Votre «trouille abyssale» du départ a-t-elle disparu ?

Mes collègues m’ont beaucoup protégée et plusieurs fois laissé l’opportunité de faire marche arrière. «Va-t-elle tenir», c’était l’inquiétude du patron, Pascal Caton. Il a eu cette phrase, «La mort, Caroline, elle n’est pas belle à regarder, s’y confronter n’a rien d’évident, l’écrire sans doute impossible», d’ailleurs il m’a dit à la fin qu’il ne pensait pas que j’irais aussi loin. On ne peut pas savoir a priori si on va tenir, ça se vérifie dans l’action. Et tu peux tenir, grâce à l’équipe, mais en même temps être choqué.

J’ai d’abord fait beaucoup d’entretiens, avant de passer à l’épreuve.

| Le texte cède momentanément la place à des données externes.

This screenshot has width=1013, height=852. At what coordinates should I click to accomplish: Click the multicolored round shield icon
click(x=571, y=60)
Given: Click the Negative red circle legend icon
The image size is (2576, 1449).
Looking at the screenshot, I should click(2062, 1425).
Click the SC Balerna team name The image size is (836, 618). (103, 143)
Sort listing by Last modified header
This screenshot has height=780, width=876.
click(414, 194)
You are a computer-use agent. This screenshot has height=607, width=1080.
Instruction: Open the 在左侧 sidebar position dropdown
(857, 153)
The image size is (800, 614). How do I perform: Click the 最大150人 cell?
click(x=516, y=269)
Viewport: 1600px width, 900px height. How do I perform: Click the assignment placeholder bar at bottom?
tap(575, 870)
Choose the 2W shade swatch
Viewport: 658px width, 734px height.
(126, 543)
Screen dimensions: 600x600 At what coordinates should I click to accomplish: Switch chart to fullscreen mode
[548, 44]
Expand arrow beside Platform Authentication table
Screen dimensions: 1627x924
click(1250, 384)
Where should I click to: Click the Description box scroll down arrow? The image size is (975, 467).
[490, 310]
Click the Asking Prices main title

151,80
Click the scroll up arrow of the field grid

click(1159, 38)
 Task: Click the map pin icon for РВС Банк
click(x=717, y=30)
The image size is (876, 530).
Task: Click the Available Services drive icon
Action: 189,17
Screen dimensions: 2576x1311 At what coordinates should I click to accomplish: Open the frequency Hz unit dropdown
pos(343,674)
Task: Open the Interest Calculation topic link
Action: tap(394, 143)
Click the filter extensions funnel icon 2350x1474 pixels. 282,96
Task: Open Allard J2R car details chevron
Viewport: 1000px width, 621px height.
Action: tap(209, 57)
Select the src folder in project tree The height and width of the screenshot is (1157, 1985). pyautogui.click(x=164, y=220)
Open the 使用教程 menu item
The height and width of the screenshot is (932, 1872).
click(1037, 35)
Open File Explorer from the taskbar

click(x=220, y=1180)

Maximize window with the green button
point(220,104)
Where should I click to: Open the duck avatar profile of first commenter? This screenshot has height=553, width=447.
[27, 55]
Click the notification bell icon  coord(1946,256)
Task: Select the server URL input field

Les porteurs, les maîtres de cérémonie, tous m’expliquaient leurs métiers. Je n’avais pas peur de la mort, j’avais peur de voir des morts et qu’ils restent en moi. Je m’étais façonné tout un monde, j’avais créé ma propre peur, je l’avais amplifiée, et eux, ils l’ont tout de suite compris. Petit à petit, ils sont parvenus à la désamorcer. Les salariés avaient été prévenus que je ne connaissais rien du métier et que je n’étais pas du tout familière de la vision des défunts. Et j’ai fait avec eux tout ce que je n’avais pas voulu faire pour mes propres absents. Ça m’a débarrassée de mes vieilles lunes, et ça m’a apporté de la paix. La trouille abyssale du départ s’est évaporée au fil du quotidien, avec eux.

Demain dès l’aube de Caroline de Bodinat, Flammarion, 368 pp.